An exact copy of each line below is needed, with no images in it.
[Supplied data]
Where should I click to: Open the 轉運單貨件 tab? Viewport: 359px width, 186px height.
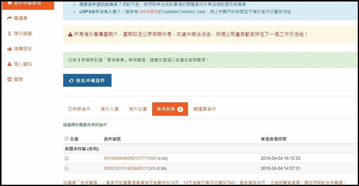tap(204, 109)
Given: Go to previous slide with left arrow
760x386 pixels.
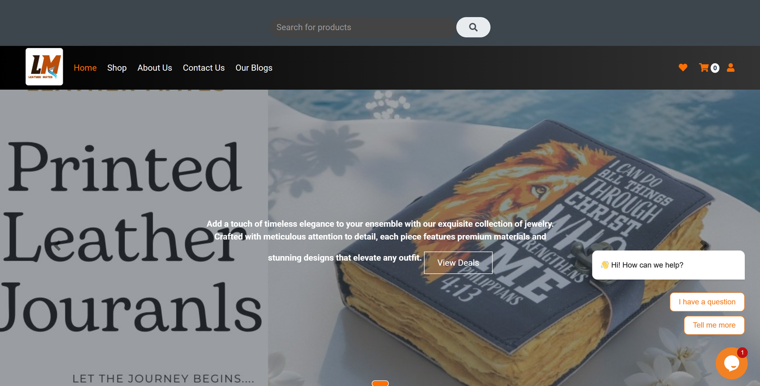Looking at the screenshot, I should [x=57, y=245].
[/Supplied data]
> **Output below**
Where should I click to: Open the 轉運單貨件 tab? Viewport: 359px width, 186px height.
tap(204, 109)
Given: Go to previous slide with left arrow
760x386 pixels.
Looking at the screenshot, I should [x=57, y=245].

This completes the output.